KH domain-containing, RNA-binding, signal transduction-associated protein 3 is a protein that in humans is encoded by the KHDRBS3 gene.

Interactions 

KHDRBS3 has been shown to interact with SIAH1.

KHDRBS3 interacts with splicing protein Sam68 and oncogene metadherin in prostate cancer cells.

Clinical significance 
KHDRBS3 (T-STAR) expression has been shown to be increased in prostate cancer tissue compared to the surrounding benign tissue. Expression of KHDRBS3  correlates with mpMRI signal measured through Likert score a system similar to PI-RADS. While still under debate, mpMRI signal correlates with higher Gleason grade and tumour size, in addition to histopathological features associated with clinically aggressive prostate cancer. Expression of KHDRBS3 was increased in the failing human myocardium of heart failure patients, here KHDRBS3 protein interacted with several important mRNAs coding for sarcomere components, such as actin gamma 1 (ACTG1), myosin light chain 2 (MYL2), ryanodine receptor 2 (RYR2), troponin I3 (TNNI3), troponin T2 (TNNT2), tropomyosin 1 (TPM1), tropomyosin 2 (TPM2), and titin (TTN).

In prostate cancer cell lines KHDRBS3 appears to be androgen regulated, with a reduction in mRNA expression occurring following addition of synthetic androgen R1881 to cells.

Function 
KHDRBS3 regulates the alternative mRNA splicing of the sacromere protein titin (TTN), leading to intron retention. Overexpression of KHDRBS3 in induced pluripotent stem cell-derived cardiomyocytes (iPSC-CMs) increased Ca2+ transient amplitude and resulted in an increase of Fmax.

Collected data

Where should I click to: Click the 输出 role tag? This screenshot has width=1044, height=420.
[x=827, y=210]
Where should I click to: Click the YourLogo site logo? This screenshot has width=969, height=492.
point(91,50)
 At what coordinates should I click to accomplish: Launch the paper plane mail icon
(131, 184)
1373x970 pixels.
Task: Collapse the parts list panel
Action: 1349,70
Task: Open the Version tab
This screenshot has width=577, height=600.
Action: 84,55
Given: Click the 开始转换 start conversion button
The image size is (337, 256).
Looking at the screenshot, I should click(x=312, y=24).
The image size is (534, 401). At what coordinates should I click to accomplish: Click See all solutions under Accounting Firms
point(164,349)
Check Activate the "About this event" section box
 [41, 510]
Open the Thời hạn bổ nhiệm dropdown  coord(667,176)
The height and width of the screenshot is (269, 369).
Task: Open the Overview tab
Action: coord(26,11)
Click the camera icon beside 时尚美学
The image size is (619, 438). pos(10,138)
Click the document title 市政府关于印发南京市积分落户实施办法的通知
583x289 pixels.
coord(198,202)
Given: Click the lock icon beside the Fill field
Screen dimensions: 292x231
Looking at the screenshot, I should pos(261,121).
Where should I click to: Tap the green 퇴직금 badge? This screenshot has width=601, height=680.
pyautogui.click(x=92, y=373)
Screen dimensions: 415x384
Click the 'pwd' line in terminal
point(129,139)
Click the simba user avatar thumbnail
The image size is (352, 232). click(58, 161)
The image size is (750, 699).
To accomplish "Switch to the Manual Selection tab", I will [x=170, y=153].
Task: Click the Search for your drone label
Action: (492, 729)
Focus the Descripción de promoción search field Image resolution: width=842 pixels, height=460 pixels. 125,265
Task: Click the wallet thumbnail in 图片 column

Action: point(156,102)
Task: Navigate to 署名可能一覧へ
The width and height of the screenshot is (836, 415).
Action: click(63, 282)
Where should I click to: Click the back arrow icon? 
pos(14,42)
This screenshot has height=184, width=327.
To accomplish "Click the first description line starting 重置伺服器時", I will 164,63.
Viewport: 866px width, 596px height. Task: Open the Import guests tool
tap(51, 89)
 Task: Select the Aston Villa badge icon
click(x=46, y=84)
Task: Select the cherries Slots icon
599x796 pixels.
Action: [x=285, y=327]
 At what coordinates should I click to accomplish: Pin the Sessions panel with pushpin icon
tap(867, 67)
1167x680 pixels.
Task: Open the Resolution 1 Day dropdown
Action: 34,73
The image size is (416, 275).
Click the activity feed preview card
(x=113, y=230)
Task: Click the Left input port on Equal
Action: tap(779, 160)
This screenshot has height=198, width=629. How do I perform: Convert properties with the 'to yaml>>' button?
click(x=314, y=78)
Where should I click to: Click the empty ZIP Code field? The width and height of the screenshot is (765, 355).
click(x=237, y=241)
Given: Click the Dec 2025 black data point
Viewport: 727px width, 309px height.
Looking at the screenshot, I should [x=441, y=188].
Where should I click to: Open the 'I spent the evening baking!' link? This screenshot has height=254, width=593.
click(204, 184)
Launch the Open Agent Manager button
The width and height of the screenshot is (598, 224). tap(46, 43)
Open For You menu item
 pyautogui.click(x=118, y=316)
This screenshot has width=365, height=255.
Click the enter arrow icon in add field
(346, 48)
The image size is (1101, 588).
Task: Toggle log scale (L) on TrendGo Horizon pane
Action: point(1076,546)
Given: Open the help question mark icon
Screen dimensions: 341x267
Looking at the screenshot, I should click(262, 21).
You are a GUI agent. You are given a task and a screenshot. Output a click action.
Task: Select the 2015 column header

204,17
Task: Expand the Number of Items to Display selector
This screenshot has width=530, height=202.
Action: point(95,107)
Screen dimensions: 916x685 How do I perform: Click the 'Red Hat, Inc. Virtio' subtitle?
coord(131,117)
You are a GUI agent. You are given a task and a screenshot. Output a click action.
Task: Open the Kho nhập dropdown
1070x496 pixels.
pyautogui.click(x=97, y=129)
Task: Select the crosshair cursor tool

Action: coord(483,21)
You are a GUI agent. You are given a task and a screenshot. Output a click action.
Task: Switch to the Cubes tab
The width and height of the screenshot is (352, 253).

* _Questions on the material_:
**1.** According to the KHDRBS3 text, what happens to KHDRBS3 mRNA expression in prostate cancer cell lines when the synthetic androgen R1881 is added?
**2.** For each statement, say whether the KHDRBS3 text agrees, and quote the words that decide it.
(a) KHDRBS3 interacts with Sam68 in prostate cancer cells.
(b) KHDRBS3 expression is lower in prostate cancer tissue than in the surrounding benign tissue.
(c) Overexpressing KHDRBS3 in iPSC-CMs lowered the Ca2+ transient amplitude.
**3.** From the KHDRBS3 text, quote everything from "KH domain-containing, RNA-binding, signal" down to "prostate cancer cells.".

* _Problem solutions_:
**1.** Its expression is reduced.

**2.**
(a) Yes: "KHDRBS3 interacts with splicing protein Sam68 and oncogene metadherin in prostate cancer cells."
(b) No: "expression has been shown to be increased in prostate cancer tissue compared to the surrounding benign tissue"
(c) No: "increased Ca2+ transient amplitude"

**3.**
KH domain-containing, RNA-binding, signal transduction-associated protein 3 is a protein that in humans is encoded by the KHDRBS3 gene.

Interactions 

KHDRBS3 has been shown to interact with SIAH1.

KHDRBS3 interacts with splicing protein Sam68 and oncogene metadherin in prostate cancer cells.